A contenção nos aumentos salariais para 2010 defendida ontem pelo governador do Banco de Portugal mereceu fortes críticas das centrais sindicais, com o líder da CGTP, Carvalho da Silva, a classificar mesmo as afirmações de Vítor Constâncio como "uma vergonha".
A polémica começou quando o governador do Banco de Portugal, à margem do V Fórum Parlamentar Ibero-Americano que se realiza no Parlamento, defendeu que "em geral, para a economia e, sobretudo, para a economia empresarial [seja pública ou privada], os aumentos salariais reais deverão situar-se entre 1 e 1,5 por cento, correspondendo isto à inflação previsível". Mas Constâncio foi mais longe e defendeu que no caso da função pública, devido ao aumento salarial de 2,9 por cento registado em 2009, o aumento poderá ficar abaixo daquele intervalo.
As declarações de Vítor Constâncio têm por base as mais recentes previsões dos vários organismos internacionais. A Comissão Europeia, por exemplo, prevê que a taxa de inflação em Portugal durante este ano recue um por cento. Já a OCDE prevê um recuo de 0,9 por cento. Assim, e caso estes valores se confirmem, os trabalhadores que usufruíram de aumentos salariais em 2009 terão um ganho de poder de compra superior ao esperado. Estão nesta situação, entre outros, os funcionários públicos, cujo aumento salarial foi de 2,9 por cento. Ou seja, se a taxa de inflação este ano recuar um por cento, o aumento do seu poder de compra, em termos reais, ficará próximo dos quatro por cento.
Já para 2010, as previsões de Bruxelas e da OCDE apontam para um crescimento dos preços entre 1,3 e 0,7 por cento, respectivamente. Assim, caso a proposta de Vítor Constâncio fosse seguida, poderia não haver aumento do poder de compra ou mesmo um recuo.
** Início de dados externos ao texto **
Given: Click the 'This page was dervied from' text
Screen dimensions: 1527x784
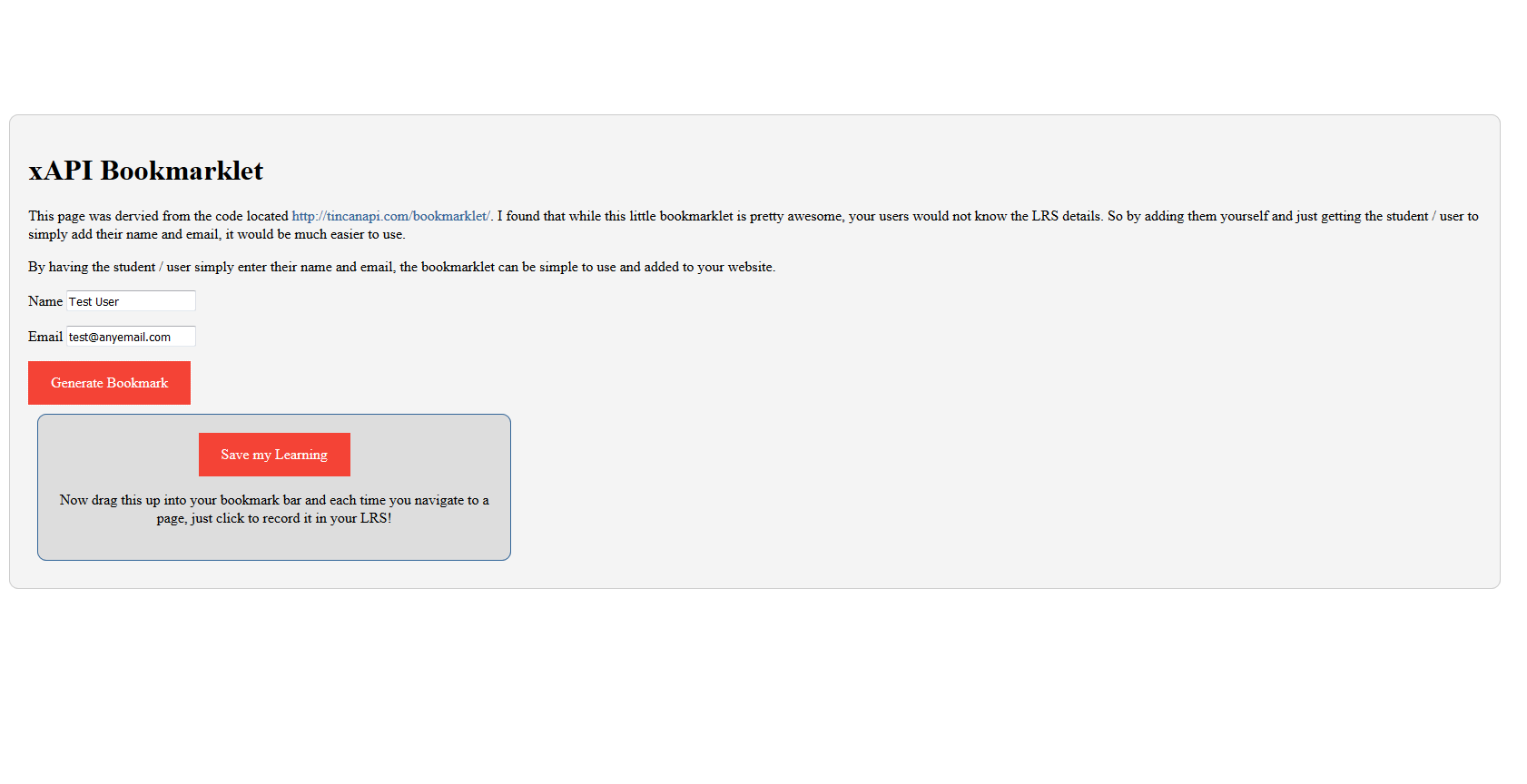Looking at the screenshot, I should [x=159, y=216].
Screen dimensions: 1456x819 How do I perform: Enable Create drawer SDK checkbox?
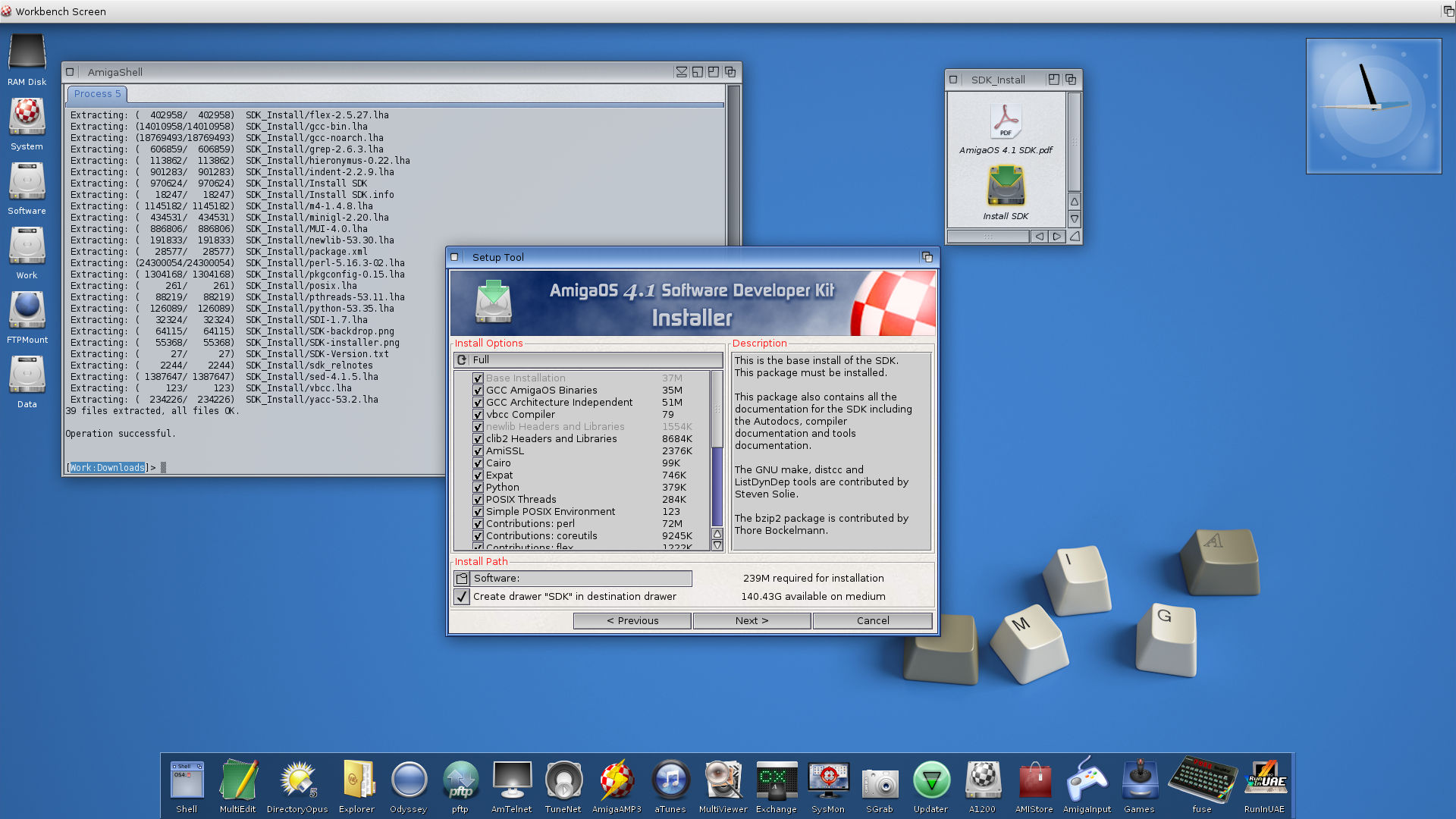click(x=463, y=596)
Não passou muito tempo desde as declarações de Constâncio para que a reacção dos líderes sindicais se fizesse ouvir. "É uma vergonha, esta persistência. As declarações são mais do mesmo", criticou o secretário-geral da CGTP, Manuel Carvalho da Silva. Mas também João Proença, o líder da UGT, veio contrariar as declarações do governador do Banco de Portugal, lembrando que "as empresas não têm perdido competitividade à custa dos salários, pelo contrário, têm ganho competitividade por via dos salários". João Proença lembrou ainda que "não é o governador do Banco de Portugal que fixa os aumentos salariais, são os trabalhadores e as empresas, por via da negociação colectiva".
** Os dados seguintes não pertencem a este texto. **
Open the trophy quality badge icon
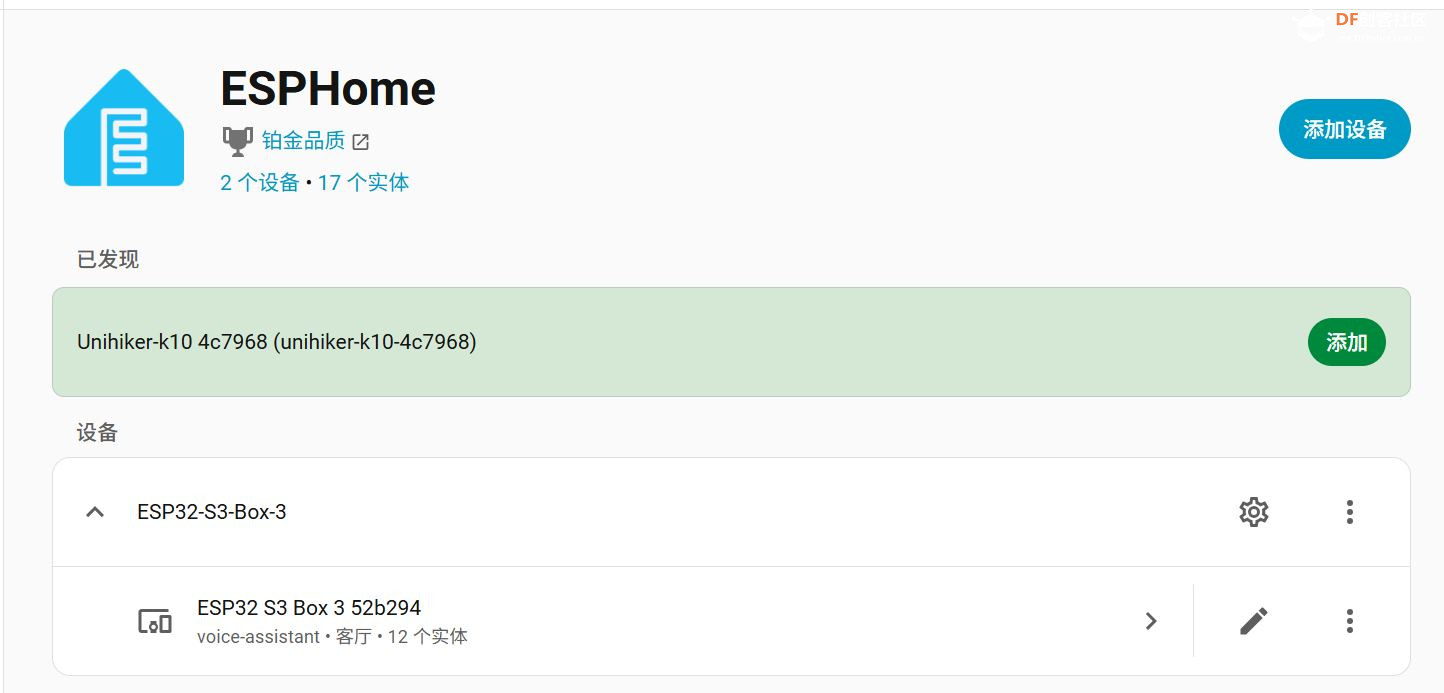1444x693 pixels. tap(237, 140)
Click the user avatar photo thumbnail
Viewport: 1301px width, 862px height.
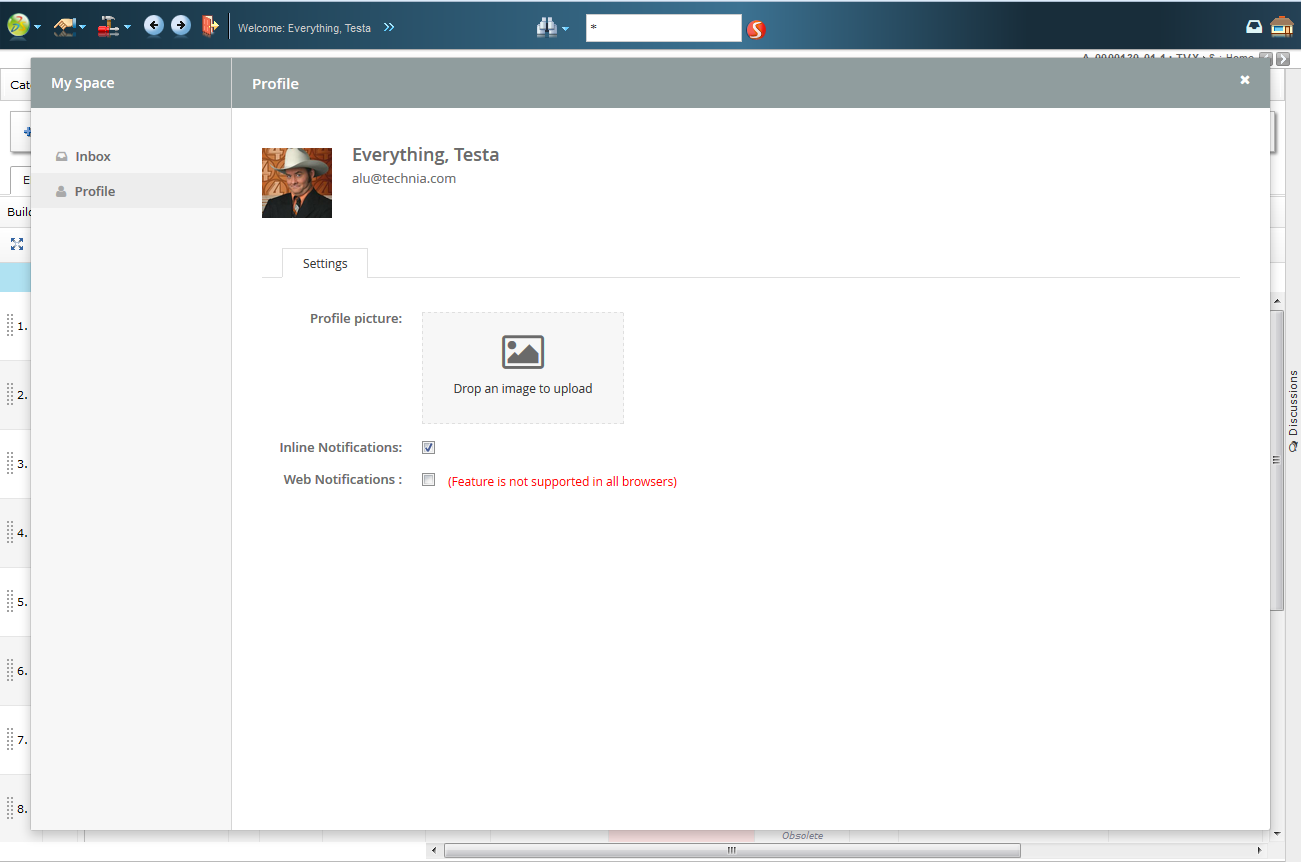coord(297,183)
Recorde-se que a negociação para os aumentos salariais apenas irá arrancar quando o Governo apresentar a sua proposta de Orçamento do Estado para 2010, em Janeiro. Só a partir dessa altura é que o Ministério das Finanças e os sindicatos da função pública tentarão um acordo salarial para o próximo ano. Para já só são conhecidas as propostas de dois sindicatos: a da Frente Comum, de 4,5 por cento, e a da Fesap, de 3 por cento.
Caso o acordo não seja conseguido, o Governo fixará os aumentos salariais na função pública unilateralmente e será esse valor que irá servir de referência para o sector privado.